So, from OT, I wish they would continue to convert their library to Sine to have them all to this format, and then release a Brass Bundle and Woodwinds Bundle with the additional libraries, just like they did with the Strings. Then, some more “exotic” libraries like their Chinese lib, South America lib, Antique lib, etc… definitely stuff we don’t see every day on other developer’s website…

My 2¢


----------



## Lord Daknight (Oct 11, 2022)

1. Infinite Strings
2. IB + IW update (apparently we have no idea what's coming)
3. Tokyo Scoring Drum Kits
4. Pacific


----------



## Alchemedia (Oct 11, 2022)

3DC said:


> HALion 7 before October 17th or else I will lose Falcon 2.8 special offer and all understanding for Steinberg.


I'll believe it when I see it. HALion 6.0 was released February 9, 2017.


----------



## John Longley (Oct 11, 2022)

Modern Scoring Brass update.


----------



## ibanez1 (Oct 11, 2022)

Since a certain thread is locked, I'll just post in here every month again to say i'm waiting on
................
................
Pacific


----------



## muziksculp (Oct 11, 2022)

Alchemedia said:


> I'll believe it when I see it. HALion 6.0 was released February 9, 2017.


Wow.. 2017, I think Steinberg are doing their best to make sure Halion 7.0 is more confusing, and complicated to use than Halion 6.


----------



## muziksculp (Oct 11, 2022)

Any guesses what Arturia is going to announce on Oct. 18th ?


----------



## gedlig (Oct 11, 2022)

I'm waiting for a substantial 8 figure injection of funds into my bank account without any significant effort on my part. Hasn't happened yet, but one can dream :D


----------



## Marcus Millfield (Oct 12, 2022)

I'm waiting for a significant reduction in monthly costs of gas and power. Together with an inflation rate not seen in 50 years, costs of living are going through the roof here.


----------



## gedlig (Oct 12, 2022)

Oh yeah, 20% inflation sucks


----------



## WinterEmerald (Oct 12, 2022)

A native M-series BestService Engine. It's the final piece of my puzzle to no longer having to use Rosetta on Logic.


----------



## muziksculp (Oct 19, 2022)

Also looking forward to see something new, and exciting released by Embertone during Q4 this year.


----------



## RogiervG (Oct 19, 2022)

muziksculp said:


> Also looking forward to see something new, and exciting released by Embertone during Q4 this year.

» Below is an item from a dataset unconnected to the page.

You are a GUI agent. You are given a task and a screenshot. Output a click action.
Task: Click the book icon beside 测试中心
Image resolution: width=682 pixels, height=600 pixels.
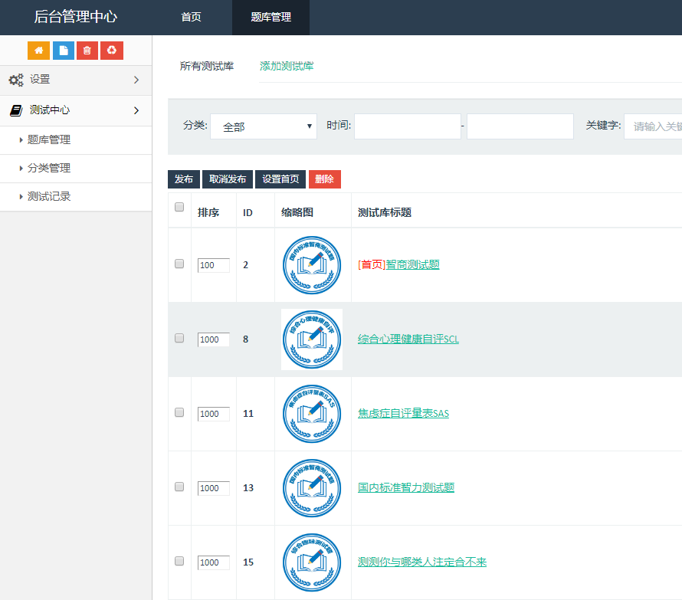coord(16,110)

from any company really  majestic, perfect (no bugs), lightweight (ram/cpu), etc


----------



## muziksculp (Oct 19, 2022)

Bohemian Cello Oct. 28th !


----------



## muziksculp (Oct 19, 2022)

Pacific Strings Before 2023 if we are super lucky !


----------



## muziksculp (Oct 19, 2022)

Spitfire Audio : Abbey Road 1 , Modular Orchestra 

Before 2023. If we are super lucky.


----------



## Robo Rivard (Oct 19, 2022)

The new Ethera Gold Atlantis 2.0 update will be enough to keep me happy for 2022.

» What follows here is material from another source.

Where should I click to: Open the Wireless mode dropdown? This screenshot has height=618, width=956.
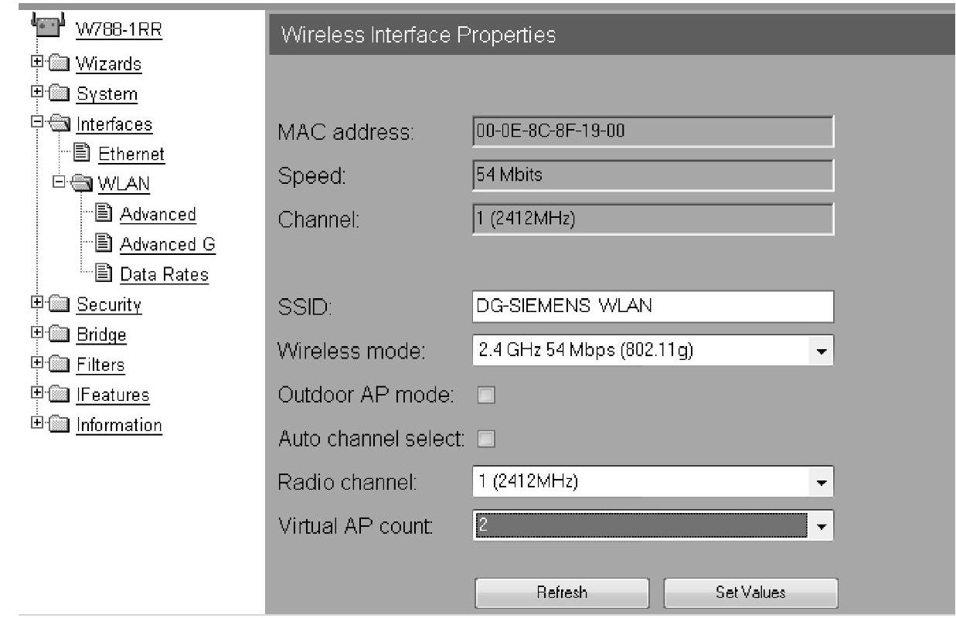pyautogui.click(x=821, y=351)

I wouldn't spit on a VSL Solo Strings release, or a second volume with more early instruments for OT Miroire.


----------



## muziksculp (Oct 19, 2022)

Cinematic Studio Series Updates ! 

Maybe Cinematic Studio Percussion if we are super lucky  (I doubt it)


----------



## Robert_G (Oct 19, 2022)

I'll be good with the Atlantis update.

Some nice maybes:
VSL Solo Strings would be nice.
Audiobro Adult SATB choir would be a nice surprise.
Soundiron Olympus Full update *laughs*
Cinematic Studio updates.
A new headset technology that will pull midi out of my head and put it straight onto the DAW separated into the proper instruments with the programming complete.


----------



## kitekrazy (Oct 19, 2022)

gedlig said:


> Oh yeah, 20% inflation sucks


American media claims it's 8% but eggs increased well over 100%. Fuel prices $2 higher. Food prices well over that 8%. Political math is a guessing game.


----------



## quietmind (Oct 19, 2022)

Really hoping Bohemian Cello makes it. And, of course, Viola too!


----------



## gedlig (Oct 19, 2022)

kitekrazy said:


> American media claims it's 8% but eggs increased well over 100%. Fuel prices $2 higher. Food prices well over that 8%. Political math is a guessing game.

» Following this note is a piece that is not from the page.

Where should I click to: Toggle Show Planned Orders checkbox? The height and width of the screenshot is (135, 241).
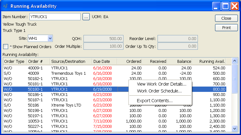6,47
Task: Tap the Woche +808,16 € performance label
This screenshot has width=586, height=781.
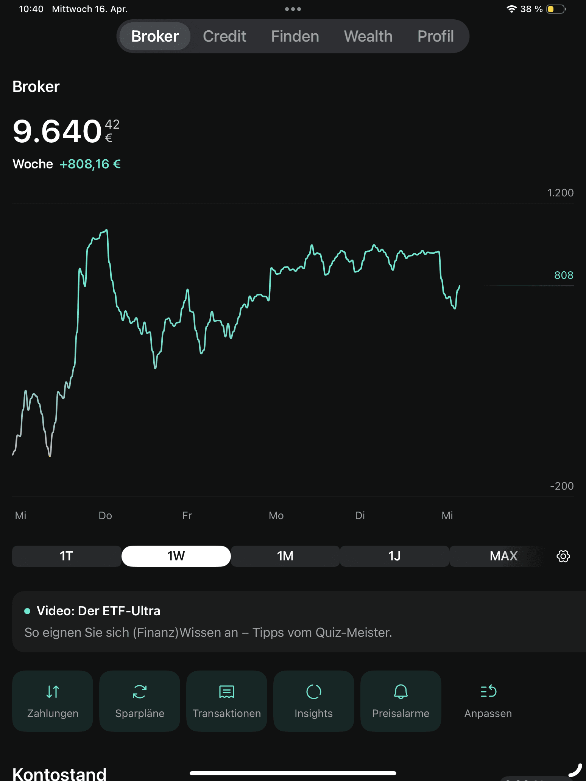Action: coord(67,164)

Well I'm not american 😅 Our official inflation rate in august was ~25%.


----------



## baptiste_palacin (Oct 19, 2022)

I’d love to see a Berlin woodwinds bundle like they did for strings (or maybe Berlin brass bundle).


----------



## Loerpert (Oct 19, 2022)

Robo Rivard said:


> I guess 500% countries in the world don't care about the inflation rate in the USA.


I think you underestimate how dependent a lot of countries are on the US economy. I believe the european central bank does atleast.


----------



## AMBi (Oct 19, 2022)

Pacific Solo Strings just got its intro price announced at $179 so I’m super excited to get it this year


----------



## muziksculp (Oct 19, 2022)

AMBi said:


> Pacific Solo Strings just got its intro price announced at $179 so I’m super excited to get it this year


Cool. I didn't even notice that. Thanks for letting us know. 

I hope this signals that the release of Pacific Symphonic, and Solo Strings is not too far away now. I'm also looking forward to get Pacific Solo Strings as a free bonus with the Pacific Symph. Strings.


----------



## monochrome (Oct 19, 2022)

muziksculp said:


> Cool. I didn't even notice that. Thanks for letting us know.
> 
> I hope this signals that the release of Pacific Symphonic, and Solo Strings is not too far away now. I'm also looking forward to get Pacific Solo Strings as a free bonus with the Pacific Symph. Strings.


hopefully. that price has been there for like 2 weeks now but it's still something at least


----------



## PeterN (Oct 20, 2022)

Berlin Strings - Augmented Ostinato


----------



## muziksculp (Oct 20, 2022)

I just found out that Audio Modeling SWAM Ensemble Strings won't be released this year, but during 2023. So, that's out of my Q4-2022 list. Hopefully we will enjoy them when they are out next year.

They also have a Harmonica SWAM instrument planned for 2023.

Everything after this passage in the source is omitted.